▶ Opdracht 1: Vertaal uit het fragment over het blok-systeem deze zin naar het Engels: "Een lus telt minimaal één blok meer dan het maximum aantal treinen dat in de lus kan rijden."

Bij iedere trein hangt onder de laatste wagon aan de linkerzijde een magneet. Op de baan zijn aan de linkerzijde van het spoor contacten geplaatst, die stroom doorlaten wanneer de magneet er langs komt.
Beide typen contacten laten kort stroom door (z.g. puls-schakeling). Als een magneet of sleepcontact tot stilstand komt op de schakelaar dan duurt deze puls ongewenst lang. Daarom wordt er een pulsbegrenzer toegepast, die de puls na ca. 1 seconde afkapt.

Blok-systeem.

Iedere lus is onderverdeeld in een aantal blokken; rondlopend sluit het eerste blok achter het laatste blok aan. Een lus telt minimaal één blok meer dan het maximum aantal treinen dat in de lus kan rijden.
De locomotieven schakelen met de puls een stuk spoor direct achter de loc stroomloos, waardoor een opvolgende trein dat stuk niet kan passeren. Het voorgaande blok was al eerder stroomloos gezet, dus een eventuele opvolgtrein staat daar stil. Als de laatste wagon ongeveer langs hetzelfde punt komt als de locomotief schakelt het magneetcontact de stroom van het opvolgblok weer in. Op de baan wordt het zichtbaar gemaakt met seinen. Rood: vervolgspoor bezet; Groen: vervolgspoor vrij.

We maken dit syteem even visueel
Een blok: het stuk spoor tussen twee stop-secties in plus de voorafgaande stop-sectie.
In de tekeningen is de stop-sectie gemarkeerd in dezelfde kleur als het signaal dat er op volgt. Op de baan zelf is (uiteraard) alleen het seinlicht zichtbaar.

▶ Opdracht 2: Som alle regels uit de records op waarin de tekenreeks "thumbnail" voorkomt. Hoofdletters tellen mee.

▶ Lijst met records:
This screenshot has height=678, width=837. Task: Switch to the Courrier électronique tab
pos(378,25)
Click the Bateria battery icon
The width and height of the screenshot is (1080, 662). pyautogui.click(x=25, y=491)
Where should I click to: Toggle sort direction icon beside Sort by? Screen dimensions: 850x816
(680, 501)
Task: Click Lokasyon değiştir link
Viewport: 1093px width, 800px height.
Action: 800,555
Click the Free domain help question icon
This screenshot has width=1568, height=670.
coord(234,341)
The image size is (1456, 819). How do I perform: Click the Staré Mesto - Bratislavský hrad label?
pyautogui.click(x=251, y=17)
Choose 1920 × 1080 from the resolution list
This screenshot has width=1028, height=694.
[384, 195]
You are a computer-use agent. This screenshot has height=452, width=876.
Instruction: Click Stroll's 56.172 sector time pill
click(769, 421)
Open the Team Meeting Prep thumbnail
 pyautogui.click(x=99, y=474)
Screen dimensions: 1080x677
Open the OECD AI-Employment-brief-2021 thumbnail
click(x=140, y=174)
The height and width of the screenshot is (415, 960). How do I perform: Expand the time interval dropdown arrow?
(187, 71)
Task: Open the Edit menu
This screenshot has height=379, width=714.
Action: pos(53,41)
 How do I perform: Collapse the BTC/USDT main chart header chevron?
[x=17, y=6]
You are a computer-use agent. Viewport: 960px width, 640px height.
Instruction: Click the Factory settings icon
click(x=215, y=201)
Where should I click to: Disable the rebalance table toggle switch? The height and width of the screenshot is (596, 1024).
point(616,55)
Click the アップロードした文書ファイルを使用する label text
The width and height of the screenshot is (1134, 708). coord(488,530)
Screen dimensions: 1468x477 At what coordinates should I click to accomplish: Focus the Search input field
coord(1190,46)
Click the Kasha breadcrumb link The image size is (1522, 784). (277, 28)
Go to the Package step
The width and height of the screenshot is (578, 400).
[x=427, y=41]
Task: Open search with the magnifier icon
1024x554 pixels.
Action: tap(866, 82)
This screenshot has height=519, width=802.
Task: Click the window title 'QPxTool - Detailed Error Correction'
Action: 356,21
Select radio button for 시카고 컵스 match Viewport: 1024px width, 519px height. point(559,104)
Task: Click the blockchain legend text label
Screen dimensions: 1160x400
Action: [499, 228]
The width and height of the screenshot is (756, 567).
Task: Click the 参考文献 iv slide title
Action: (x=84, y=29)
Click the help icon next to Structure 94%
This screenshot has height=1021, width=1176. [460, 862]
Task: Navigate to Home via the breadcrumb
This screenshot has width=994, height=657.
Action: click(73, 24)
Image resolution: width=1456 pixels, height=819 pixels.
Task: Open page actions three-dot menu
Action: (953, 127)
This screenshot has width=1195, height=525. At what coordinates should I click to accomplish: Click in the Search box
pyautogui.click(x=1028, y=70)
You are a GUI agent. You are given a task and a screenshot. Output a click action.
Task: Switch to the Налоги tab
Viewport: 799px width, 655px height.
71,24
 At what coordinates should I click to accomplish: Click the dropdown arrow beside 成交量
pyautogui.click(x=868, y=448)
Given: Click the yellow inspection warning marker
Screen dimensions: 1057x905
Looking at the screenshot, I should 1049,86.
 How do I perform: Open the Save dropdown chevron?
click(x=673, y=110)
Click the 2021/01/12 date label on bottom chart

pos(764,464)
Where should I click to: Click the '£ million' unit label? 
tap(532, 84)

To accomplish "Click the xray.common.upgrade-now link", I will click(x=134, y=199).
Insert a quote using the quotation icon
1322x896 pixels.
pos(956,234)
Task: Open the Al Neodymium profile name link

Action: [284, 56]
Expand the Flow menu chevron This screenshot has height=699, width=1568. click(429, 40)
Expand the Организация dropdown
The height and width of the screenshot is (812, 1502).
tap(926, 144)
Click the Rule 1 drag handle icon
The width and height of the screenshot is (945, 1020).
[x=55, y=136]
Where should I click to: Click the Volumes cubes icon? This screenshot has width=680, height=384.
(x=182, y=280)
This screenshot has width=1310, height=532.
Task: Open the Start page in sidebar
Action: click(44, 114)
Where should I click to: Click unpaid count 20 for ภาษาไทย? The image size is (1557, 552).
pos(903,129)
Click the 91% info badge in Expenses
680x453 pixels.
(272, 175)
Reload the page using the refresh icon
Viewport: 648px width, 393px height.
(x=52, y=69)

▶ Verwacht antwoord 1: A loop has at least one block more than the maximum number of trains that can run in the loop.

▶ Verwacht antwoord 2:
Open the Team Meeting Prep thumbnail
Open the OECD AI-Employment-brief-2021 thumbnail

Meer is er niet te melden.